About the Groups
It is my honor to help you journey through these challenges to obtain clarity, healing and deep transformation. I will be live, facilitating these group meetings and getting to know each of you individually.
Focusing on your wholeness and recovery is my mission! I bring my certification as a Holistic Wellness Coach with the International Association of Wellness Professionals, my certification in the amazing brain, body based modality of Brainspotting as well as my 20 years as a Clinical Therapist specializing in grief, loss and trauma. Most of all I bring my calling to help you heal and find meaning and purpose out of all the pain you have suffered.
Having been inspired through my own life experience, to create this niche for spiritual women of faith who have been the target of emotional abuse, makes me a woman and a professional coach who gets it.
Codependency or Super Traits?
Have you heard of super traits? Have you heard of superpowers? Well, you may have some. If you have experienced emotional abuse, and are not codependent, you most likely do, because you possess qualities that are attractive. Qualities that the abuser may even want for himself.
So, when we discuss codependence we also need to discuss super traits. We often hear about codependents being good prey for narcissists and there is truth to this. The narcissist and the codependent are often drawn to each other, but before you label yourself let’s look at it more closely.
At the root of the codependency is the symptom of poor self-esteem.
Therefore, the cure/recovery for codependency is the return to loving yourself. The learned behaviors of codependency are created in an emotionally dysfunctional family system or in an alcoholic or addicted family.
Other possible characteristics of codependency are the following:
• people pleasing
• poor boundaries
• reactivity
• caretaking
• control
• dysfunctional communication
• obsessive thoughts
• dependency issues
• denial
• problems with intimacy
If you get so locked into what another is feeling and neglect your own feelings, or do not even know what you are feeling this is a likely core indicator for codependence.
Sandra Brown M.A. ( Women Who Love Psychopaths ) in her current research found that most survivors did not test as codependents which is new information for the field of counseling psychology. Codependence can not be discounted however — the take away is to work with a professional who understands first the aftermath of emotional abuse and who knows how to use the latest research to treat the recovery of the damage done by the pathological unconscious person.
If you have had lifelong battles with self-esteem, boundaries, trust, speaking up for yourself, historical anxiety and grew up in a family where you learned how to make others happy to get your childhood needs met you may have coped by becoming codependent. In this case learning to love yourself, heal your trauma and recover your innocence, is the right path. Unhealthy codependence creates unhealthy relationships and you striving too hard to get your needs met, so do your work learn more mature ways of relating.

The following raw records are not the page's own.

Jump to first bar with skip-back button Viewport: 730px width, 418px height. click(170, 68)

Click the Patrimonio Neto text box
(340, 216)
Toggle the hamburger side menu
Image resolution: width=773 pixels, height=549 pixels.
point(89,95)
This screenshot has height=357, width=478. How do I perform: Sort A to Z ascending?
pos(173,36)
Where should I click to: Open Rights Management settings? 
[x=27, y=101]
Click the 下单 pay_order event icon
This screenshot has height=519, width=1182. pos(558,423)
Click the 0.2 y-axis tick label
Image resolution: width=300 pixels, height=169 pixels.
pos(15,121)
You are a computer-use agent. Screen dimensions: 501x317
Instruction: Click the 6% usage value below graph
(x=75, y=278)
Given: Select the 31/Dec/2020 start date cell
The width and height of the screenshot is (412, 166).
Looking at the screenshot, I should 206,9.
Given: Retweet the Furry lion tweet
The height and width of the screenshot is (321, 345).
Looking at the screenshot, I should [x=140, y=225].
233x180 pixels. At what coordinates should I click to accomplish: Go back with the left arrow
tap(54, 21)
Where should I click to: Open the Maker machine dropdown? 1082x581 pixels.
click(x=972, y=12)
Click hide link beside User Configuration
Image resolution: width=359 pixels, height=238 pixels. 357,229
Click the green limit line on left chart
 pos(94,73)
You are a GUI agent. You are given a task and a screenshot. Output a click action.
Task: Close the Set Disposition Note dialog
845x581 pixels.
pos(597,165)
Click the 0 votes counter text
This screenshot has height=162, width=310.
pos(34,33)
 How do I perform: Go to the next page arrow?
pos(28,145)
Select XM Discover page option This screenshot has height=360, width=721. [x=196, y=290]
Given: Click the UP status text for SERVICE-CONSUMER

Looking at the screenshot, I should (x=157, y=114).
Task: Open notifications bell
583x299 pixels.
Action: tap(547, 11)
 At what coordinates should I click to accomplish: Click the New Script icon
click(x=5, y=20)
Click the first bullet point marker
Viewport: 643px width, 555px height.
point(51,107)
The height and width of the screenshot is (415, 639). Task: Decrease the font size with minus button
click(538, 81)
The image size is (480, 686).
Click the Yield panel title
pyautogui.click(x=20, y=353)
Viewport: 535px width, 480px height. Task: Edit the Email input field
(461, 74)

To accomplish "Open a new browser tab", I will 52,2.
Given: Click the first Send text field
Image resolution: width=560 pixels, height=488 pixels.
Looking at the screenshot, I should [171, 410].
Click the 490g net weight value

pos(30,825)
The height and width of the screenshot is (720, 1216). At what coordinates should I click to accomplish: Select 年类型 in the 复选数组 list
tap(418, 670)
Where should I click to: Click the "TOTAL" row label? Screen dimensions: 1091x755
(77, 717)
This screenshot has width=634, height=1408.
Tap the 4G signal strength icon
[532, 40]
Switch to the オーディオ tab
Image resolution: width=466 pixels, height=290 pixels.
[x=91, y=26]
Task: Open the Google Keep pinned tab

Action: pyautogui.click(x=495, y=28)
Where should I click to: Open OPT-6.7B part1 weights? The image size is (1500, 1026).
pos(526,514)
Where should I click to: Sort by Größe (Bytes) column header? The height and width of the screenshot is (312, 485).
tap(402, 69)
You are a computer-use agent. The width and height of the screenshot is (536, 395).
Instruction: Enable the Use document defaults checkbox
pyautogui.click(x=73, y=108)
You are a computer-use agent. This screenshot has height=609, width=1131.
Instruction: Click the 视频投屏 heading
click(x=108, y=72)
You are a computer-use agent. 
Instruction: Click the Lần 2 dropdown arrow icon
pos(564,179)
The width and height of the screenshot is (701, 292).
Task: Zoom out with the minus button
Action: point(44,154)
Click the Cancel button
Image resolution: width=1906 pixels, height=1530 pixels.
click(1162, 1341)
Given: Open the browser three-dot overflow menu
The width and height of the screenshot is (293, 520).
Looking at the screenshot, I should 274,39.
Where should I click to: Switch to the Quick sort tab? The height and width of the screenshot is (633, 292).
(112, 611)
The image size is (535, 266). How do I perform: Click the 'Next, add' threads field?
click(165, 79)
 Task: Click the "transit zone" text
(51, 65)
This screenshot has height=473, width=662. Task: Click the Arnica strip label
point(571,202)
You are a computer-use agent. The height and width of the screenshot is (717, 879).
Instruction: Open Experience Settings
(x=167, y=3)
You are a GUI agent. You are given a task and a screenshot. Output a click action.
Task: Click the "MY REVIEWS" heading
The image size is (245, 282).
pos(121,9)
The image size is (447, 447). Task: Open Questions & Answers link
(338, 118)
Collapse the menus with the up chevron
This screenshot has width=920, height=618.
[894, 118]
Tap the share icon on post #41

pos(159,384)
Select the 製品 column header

Do you possess super traits?
If you possess the following super traits of agreeableness, cooperativeness, conscientiousness, and self-directness and felt you were a normally functioning individual before your toxic relationship hear this… high normal rankings in the super traits place a woman at high risk for being a target of a pathological toxic person.
One woman, the one with traits of codependence, has low self esteem and likely does not love herself in a healthy way. She struggles with dependency issues from childhood. The other woman is more confident and very loving and giving and knows and loves herself well enough. However, both of these women, being very different, are at risk for being duped by a narcissist. This is very important if you have been the victim of emotional abuse.
Finding a professional therapist or wellness coach who is educated in the latest research and trauma treatment can help you understand and heal yourself. Educating yourself, in recovery, about emotional abuse and what you’ve been up against will ensure that you will grow in wisdom and self-awareness and transform through the experience.